## Aim of the exercise:
Reproduce verbatim the part of the items below that begins with the line containing "Describe the element at coordinates (1127, 80)" and continues through the end of the items.

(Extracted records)
* Begin *

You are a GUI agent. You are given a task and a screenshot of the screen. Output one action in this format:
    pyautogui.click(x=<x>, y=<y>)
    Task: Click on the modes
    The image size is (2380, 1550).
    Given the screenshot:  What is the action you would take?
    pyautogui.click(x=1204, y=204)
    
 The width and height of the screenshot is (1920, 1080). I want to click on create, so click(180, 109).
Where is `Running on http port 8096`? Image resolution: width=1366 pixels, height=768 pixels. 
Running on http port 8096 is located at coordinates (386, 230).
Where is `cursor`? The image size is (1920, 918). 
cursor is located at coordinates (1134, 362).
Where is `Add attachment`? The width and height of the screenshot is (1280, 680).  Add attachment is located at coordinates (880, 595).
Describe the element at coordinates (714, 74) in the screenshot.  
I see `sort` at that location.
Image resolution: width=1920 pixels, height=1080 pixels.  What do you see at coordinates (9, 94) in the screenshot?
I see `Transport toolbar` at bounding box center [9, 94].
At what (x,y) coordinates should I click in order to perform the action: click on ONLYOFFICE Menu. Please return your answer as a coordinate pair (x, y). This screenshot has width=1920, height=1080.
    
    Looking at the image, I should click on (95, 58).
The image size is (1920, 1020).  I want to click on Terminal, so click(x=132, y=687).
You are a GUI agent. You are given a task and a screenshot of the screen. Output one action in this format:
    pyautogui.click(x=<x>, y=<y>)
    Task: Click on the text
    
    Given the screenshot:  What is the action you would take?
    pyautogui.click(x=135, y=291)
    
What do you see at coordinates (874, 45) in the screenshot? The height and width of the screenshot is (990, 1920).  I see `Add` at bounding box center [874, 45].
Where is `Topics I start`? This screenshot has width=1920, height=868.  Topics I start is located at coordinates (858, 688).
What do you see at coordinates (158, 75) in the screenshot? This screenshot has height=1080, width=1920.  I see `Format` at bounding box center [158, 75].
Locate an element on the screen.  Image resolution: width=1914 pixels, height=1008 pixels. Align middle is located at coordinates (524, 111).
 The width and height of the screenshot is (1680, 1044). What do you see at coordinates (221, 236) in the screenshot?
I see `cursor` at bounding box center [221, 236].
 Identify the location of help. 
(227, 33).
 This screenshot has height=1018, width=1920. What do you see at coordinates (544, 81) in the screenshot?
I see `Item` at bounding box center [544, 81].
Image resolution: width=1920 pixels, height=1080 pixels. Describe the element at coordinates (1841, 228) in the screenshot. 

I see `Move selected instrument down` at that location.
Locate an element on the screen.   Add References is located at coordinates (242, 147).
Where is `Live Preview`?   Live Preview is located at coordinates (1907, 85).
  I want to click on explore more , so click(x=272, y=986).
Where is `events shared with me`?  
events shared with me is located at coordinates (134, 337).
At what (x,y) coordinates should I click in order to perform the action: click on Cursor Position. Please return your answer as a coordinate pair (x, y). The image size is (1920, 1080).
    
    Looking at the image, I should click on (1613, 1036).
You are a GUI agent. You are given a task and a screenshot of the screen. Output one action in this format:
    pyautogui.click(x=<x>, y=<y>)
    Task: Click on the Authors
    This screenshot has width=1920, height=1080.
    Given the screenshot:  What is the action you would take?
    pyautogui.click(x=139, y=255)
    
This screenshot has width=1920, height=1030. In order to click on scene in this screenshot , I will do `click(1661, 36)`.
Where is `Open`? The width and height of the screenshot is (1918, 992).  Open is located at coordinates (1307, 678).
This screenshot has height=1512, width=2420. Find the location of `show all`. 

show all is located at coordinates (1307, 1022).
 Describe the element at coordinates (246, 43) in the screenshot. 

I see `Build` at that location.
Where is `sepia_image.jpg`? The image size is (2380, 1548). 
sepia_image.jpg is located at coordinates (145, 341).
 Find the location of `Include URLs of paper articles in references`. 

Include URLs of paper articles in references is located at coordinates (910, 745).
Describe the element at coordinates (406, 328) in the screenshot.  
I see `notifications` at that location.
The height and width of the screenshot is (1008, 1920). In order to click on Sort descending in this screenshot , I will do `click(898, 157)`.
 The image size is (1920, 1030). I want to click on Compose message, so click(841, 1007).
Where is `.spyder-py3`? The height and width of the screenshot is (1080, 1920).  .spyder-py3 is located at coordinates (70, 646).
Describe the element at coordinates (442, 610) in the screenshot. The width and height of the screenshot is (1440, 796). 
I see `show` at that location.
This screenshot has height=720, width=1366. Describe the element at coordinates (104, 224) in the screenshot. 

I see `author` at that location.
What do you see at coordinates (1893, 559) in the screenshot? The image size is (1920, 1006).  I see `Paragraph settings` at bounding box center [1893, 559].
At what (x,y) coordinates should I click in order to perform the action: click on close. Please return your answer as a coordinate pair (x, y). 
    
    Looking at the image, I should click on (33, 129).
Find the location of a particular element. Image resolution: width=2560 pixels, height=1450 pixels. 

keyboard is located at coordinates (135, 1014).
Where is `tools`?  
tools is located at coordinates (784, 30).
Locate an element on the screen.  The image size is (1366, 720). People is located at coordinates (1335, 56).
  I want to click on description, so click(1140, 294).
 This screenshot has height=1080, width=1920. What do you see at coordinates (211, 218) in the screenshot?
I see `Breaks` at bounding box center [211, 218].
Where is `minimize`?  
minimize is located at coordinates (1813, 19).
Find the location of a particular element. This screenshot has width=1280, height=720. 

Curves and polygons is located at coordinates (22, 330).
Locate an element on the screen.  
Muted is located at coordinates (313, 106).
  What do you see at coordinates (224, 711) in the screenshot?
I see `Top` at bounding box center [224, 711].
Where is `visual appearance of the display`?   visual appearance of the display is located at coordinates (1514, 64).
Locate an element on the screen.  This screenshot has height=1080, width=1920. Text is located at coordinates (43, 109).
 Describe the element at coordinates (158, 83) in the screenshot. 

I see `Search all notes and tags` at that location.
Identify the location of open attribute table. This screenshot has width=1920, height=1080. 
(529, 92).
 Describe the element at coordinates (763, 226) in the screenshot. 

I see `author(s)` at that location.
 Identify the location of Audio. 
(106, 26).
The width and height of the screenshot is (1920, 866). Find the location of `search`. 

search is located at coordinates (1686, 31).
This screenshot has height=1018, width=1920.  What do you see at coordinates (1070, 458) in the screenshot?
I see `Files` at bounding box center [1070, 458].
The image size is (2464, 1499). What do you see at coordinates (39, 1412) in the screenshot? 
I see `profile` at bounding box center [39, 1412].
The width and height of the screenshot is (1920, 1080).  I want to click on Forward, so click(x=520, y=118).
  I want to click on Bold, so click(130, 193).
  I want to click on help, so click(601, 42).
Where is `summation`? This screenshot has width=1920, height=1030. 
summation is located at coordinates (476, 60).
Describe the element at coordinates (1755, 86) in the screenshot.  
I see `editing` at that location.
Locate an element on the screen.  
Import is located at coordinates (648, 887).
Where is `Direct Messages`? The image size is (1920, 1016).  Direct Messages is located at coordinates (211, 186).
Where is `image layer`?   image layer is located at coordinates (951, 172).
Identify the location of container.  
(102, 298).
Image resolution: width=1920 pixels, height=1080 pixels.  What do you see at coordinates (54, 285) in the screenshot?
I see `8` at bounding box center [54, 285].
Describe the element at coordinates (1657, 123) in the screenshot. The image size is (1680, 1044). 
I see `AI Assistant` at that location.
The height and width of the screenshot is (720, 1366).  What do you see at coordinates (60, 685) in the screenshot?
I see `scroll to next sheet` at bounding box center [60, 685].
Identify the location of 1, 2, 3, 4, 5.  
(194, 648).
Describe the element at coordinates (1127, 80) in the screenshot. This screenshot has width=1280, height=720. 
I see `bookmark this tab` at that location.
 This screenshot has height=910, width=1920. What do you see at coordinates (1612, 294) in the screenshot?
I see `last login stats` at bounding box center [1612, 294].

* End *

## Answer to the problem:
Describe the element at coordinates (1127, 80) in the screenshot. This screenshot has width=1280, height=720. 
I see `bookmark this tab` at that location.
 This screenshot has height=910, width=1920. What do you see at coordinates (1612, 294) in the screenshot?
I see `last login stats` at bounding box center [1612, 294].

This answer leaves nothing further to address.